Reading passage =
|---|

# Hedgehogs



## Hedgian (Aug 18, 2014)

I've had my hedgehog for a little under a year now and overall he is really great (he gets grouchy sometimes though) haven't had any issues or vet trips. Biggest thing that's happen is that he started self anointing sometime soon after I got him and I didn't realize he was doing that and freaked out. 

Before I ramble on, the reason for posting this is I wanted to see if there are any other hedgehog owners and what their cage set up is. (Pics please!)


----------



## Morpheus (Aug 28, 2014)

|---|

Dataset excerpt =

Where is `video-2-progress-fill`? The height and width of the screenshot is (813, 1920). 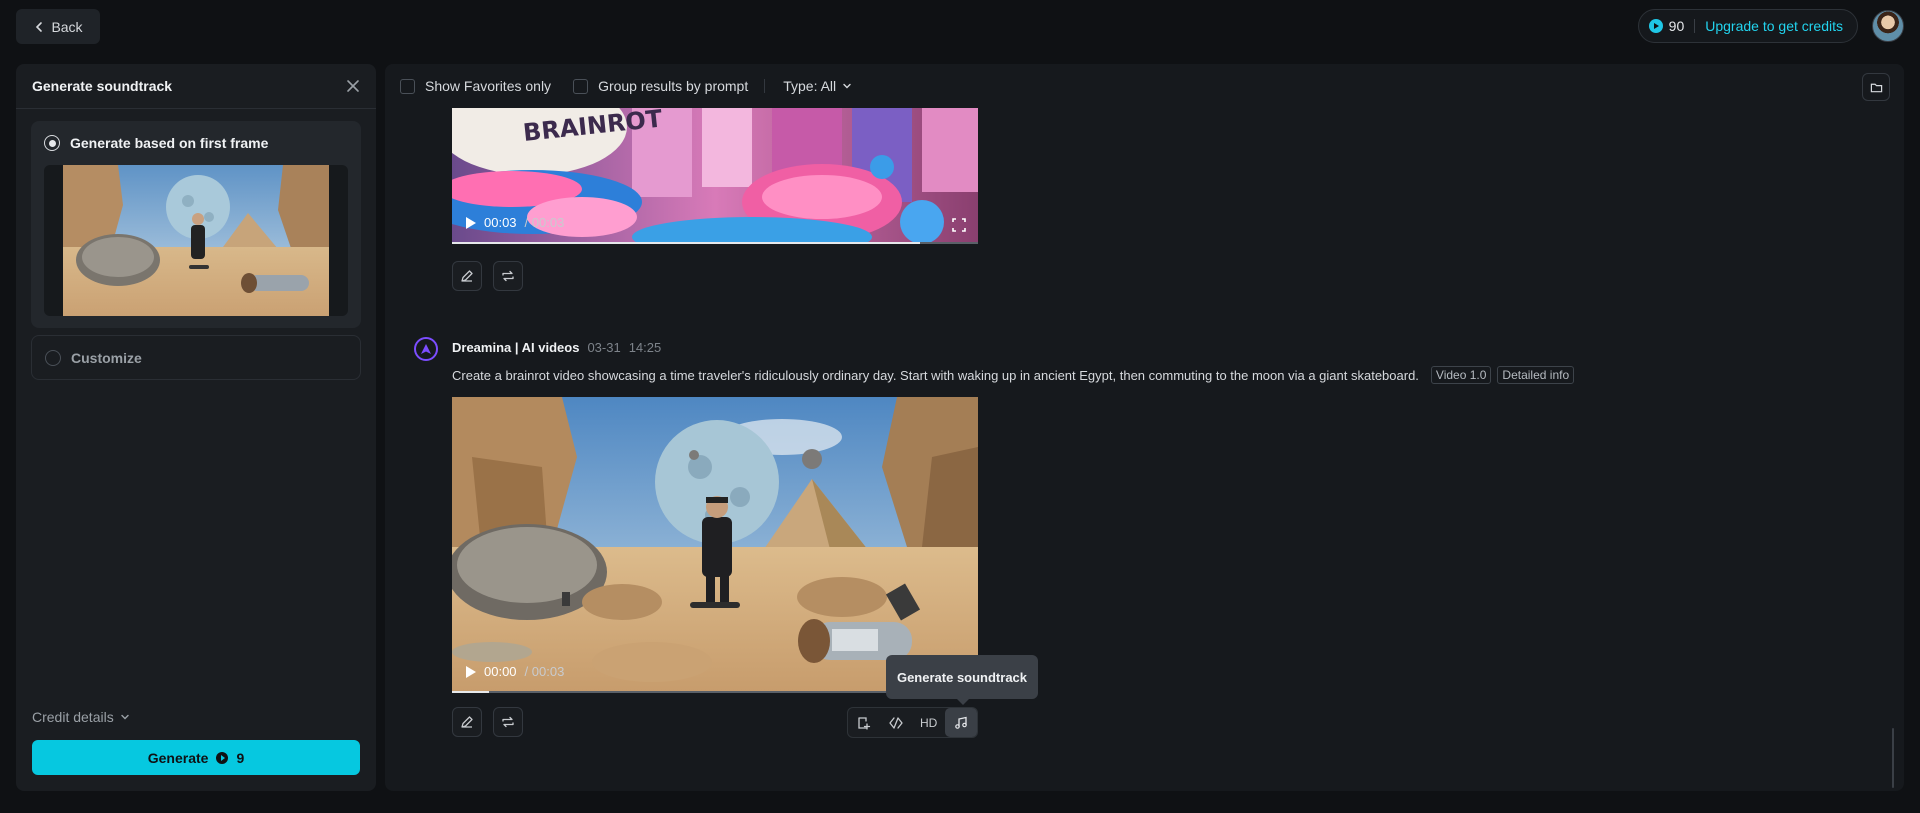 video-2-progress-fill is located at coordinates (470, 692).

|---|

Actions to take =
1 > Answer these from the hedgehog forum thread:
(a) How long has the first poster had the hedgehog?
(b) What behavior did the hedgehog start soon after the poster got him?
(c) What does the poster want to see from other hedgehog owners?
2 > Reproduce part of the hedgehog forum thread word for word. Begin at the words "Before I ramble" and stop after "is. (Pics please!)".
3 > Carry on the hedgehog forum thread from the point where it ends.

Per-task answers =
1 >
(a) A little under a year.
(b) Self anointing.
(c) Their cage setups, with pictures.

2 >
Before I ramble on, the reason for posting this is I wanted to see if there are any other hedgehog owners and what their cage set up is. (Pics please!)

3 >
I've had a few recued hedgies, and this is our housing  
We use wood shavings from a brand that is way less dusty as other familiar brands. But since we've got mice now and will have rats, we will use Back2Nature in the near future  But whatever you want to use, just make sure it's not too dusty, but also not too small. Especially when having a male hedgie, because the smaller stuff will get stuck in his "private organ". If you know what i mean, lol. Fleece is awesome, but smells pretty bad to me. So i use wood shavings, but since i have a female, it's les neccesary to watch out for stuff getting stuck 










Bella is the female hedgie i have now, Loui was our previous boy, which died two months ago. His name will change in time, when our new hedgie will arrive, but his comic will stay. i just draw another one on there looking like our new hedgie, with his/her name on it too.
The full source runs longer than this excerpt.